THE TASK »
Find every line in the items below that contains the word "what" and copy each one out in full. Case counts, so match only that exact capitalization.
[START]
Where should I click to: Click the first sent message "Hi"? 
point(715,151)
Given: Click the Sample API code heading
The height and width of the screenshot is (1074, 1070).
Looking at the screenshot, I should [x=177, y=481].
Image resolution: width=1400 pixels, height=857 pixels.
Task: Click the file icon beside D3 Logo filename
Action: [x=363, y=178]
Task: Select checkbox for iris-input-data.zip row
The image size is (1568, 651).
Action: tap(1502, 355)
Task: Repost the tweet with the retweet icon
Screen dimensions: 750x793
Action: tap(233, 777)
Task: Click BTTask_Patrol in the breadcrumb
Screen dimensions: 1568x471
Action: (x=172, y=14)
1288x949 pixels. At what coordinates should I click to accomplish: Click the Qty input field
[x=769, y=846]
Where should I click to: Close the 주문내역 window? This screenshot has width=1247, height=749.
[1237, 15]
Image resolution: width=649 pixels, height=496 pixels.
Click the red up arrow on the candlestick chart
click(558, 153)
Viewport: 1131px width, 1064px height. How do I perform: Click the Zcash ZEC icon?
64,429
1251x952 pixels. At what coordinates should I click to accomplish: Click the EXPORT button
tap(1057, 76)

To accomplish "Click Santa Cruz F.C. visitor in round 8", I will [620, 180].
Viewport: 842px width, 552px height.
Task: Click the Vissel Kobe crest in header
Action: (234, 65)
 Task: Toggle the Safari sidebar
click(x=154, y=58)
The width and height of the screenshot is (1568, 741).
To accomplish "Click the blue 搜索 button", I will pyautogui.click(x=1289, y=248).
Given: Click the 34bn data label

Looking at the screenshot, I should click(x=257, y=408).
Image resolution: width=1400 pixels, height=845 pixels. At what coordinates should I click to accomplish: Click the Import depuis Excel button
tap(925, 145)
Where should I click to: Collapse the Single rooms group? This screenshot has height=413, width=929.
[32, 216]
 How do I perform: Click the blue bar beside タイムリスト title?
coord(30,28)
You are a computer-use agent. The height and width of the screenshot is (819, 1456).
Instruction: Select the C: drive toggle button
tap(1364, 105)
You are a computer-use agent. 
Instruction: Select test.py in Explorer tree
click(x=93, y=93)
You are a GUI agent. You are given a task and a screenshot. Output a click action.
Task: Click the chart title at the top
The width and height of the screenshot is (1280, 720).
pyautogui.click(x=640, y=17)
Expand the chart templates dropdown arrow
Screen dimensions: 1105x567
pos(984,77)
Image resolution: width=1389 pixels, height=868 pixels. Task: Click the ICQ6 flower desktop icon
[END]
WORKED SOLUTION »
1288x949 pixels. At what coordinates should I click to accomplish: Click the Qty input field
1251x952 pixels. At what coordinates should I click to accomplish: Click the EXPORT button
Image resolution: width=1400 pixels, height=845 pixels. At what coordinates should I click to accomplish: Click the Import depuis Excel button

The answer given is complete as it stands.